Laboratory studies indicated a hematocrit of 18 per cent, which meant that she had less than half the normal number of red blood cells. Her reticu-locyte count, a measure of new-blood-cell production, was increased. A measurement of iron in her blood showed that she was iron-deficient. The total picture was thus consistent with chronic anemia from blood loss through the gastrointestinal tract, [The technical reader must excuse some simplification in this presentation] but the situation was more complex: A Coombs blood test was positive, suggesting that her body was also destroying red cells by an allergic mechanism.
A chest X ray and electrocardiogram and kidney studies were normal. Barium X-ray studies of the upper GI tract, to check the suggestion of pancreatic cancer, could not be done immediately. A bone-marrow biopsy was done, but it gave no further clue to the nature of the anemia. Her abdomen was tapped and a sample of fluid withdrawn for analysis. There was laboratory evidence to suggest liver disease and perhaps insufficient proteins in her blood, but this could not be immediately confirmed on the night of admission.
Mrs. Murphy thus presented a complex and puzzling problem. The first question was whether a single disease process could explain her three major difficulties, which Dr. Nienhuis summarized as anemia, gastrointestinal disease, and edema. As he noted, they could all be explained, in whole or in part, by cancer or liver disease, by invoking mechanisms that are quite complicated.
Implicit in his thinking was the notion that the body is constantly changing, and that those features of the body which appear static are really the product of a dynamic equilibrium. Thus the red-cell volume of the body, which usually appears fairly constant, is really the product of ceaseless creation and destruction of cells. The average red cell has a life span of 120 days; anemia can result from either inadequate production of cells or excessive destruction of cells. In Mrs. Murphy's case, production seemed actually increased, but she was losing cells through bleeding and allergic destruction.

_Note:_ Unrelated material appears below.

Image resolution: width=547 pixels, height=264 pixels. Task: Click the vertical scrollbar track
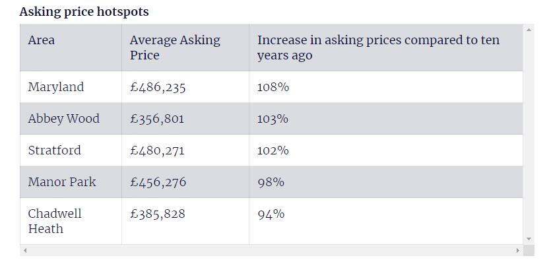[528, 132]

Similarly, water, which normally accounts for 70 per cent of body weight, is carefully distributed in a healthy person-so much inside cells, so much outside cells. Individual water molecules are constantly shifting around the body, but the balance in each compartment is closely maintained. Edema, the pathological swelling of certain tissues with water, can be caused by a wide range of factors that disrupt the normal distribution of body water. The same effect can be produced by heart disease, liver disease, or kidney disease, each by a different mechanism.
Mrs. Murphy was admitted to the Bulfinch medical wards and passed an uneventful night. In the morning she was seen on work rounds by Carey, Nienhuis, and another resident, Dr. Robert Liss. Practical aspects of her condition were discussed, particularly the question of transfusion. It was decided to postpone transfusion since she appeared comfortable for the moment. Later in the day Mrs. Murphy's problems were discussed with the visiting senior physician on the wards, Dr. John Mills. He felt that "tumor in the abdomen was strongly indicated," but for a variety of reasons felt that lymphoma, a cancer of lymph glands, was more likely than pancreatic cancer.